This article reviews major concepts contained in the AAP's 2007 autism spectrum disorders guidelines and toolkit, including screening, evaluation, management, and medication options.

In 1997, a letter from an autism parent group landed on the desk of American Academy of Pediatrics' (AAP) leadership. It was a plea for guidelines targeting the diagnosis and care of children with autism. Three years later, the AAP published its first set of autism guidelines.1,2 It was also during this time that the term "autism spectrum disorders" (ASDs) was coined to reflect the fact that autism is not a single disorder, but rather a family of symptoms with varying levels of severity.

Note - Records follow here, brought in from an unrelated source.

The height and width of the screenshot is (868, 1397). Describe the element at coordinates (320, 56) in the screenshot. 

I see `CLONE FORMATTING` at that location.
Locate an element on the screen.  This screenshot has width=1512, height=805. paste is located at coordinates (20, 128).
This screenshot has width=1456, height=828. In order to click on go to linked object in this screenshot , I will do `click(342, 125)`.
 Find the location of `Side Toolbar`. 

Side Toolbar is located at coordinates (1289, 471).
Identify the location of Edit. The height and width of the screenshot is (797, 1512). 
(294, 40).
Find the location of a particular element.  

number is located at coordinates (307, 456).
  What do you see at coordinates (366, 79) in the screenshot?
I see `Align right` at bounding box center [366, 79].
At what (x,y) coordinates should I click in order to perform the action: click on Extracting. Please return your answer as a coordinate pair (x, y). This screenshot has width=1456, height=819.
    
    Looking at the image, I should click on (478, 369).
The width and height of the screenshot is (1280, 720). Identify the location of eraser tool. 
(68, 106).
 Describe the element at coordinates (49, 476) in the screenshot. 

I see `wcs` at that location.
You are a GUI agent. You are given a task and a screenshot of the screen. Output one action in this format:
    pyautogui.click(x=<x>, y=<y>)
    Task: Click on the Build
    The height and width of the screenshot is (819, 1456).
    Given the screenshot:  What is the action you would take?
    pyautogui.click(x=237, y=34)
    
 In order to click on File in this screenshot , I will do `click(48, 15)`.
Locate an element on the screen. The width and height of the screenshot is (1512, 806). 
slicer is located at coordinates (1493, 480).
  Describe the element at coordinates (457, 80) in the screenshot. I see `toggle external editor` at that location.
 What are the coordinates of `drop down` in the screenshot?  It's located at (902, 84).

Since then, the story of ASDs has continued to grow in leaps and bounds. Volumes of literature regarding screening, diagnosis, genetics, neurobiology, and efficacy of various interventions have been published. Mounting evidence has surfaced regarding the importance of early detection and intervention, and the need for primary care pediatricians (PCPs) to make referrals to intervention programs (even before a specialist confirms the diagnosis). New data has also shed light on which interventions (non-medical and medical) have been empirically demonstrated to be effective. Finally, public awareness of ASDs has swelled.

The landscape has indeed changed, and so then must our response. Hence, in 2007, the AAP's Council on Children with Disabilities elected not to reaffirm the 2001 guidelines, but rather revise them. Three 2007 ASD publications now exist, including two clinical reports-one reviewing identification3 and the other reviewing management.4 The guidelines are also accompanied by a resource toolkit,5 comprised of more than 100 documents (eg, screening and surveillance tools, practical forms, tables, physician fact sheets, and parent handouts) designed to assist PCPs with implementing the guidelines.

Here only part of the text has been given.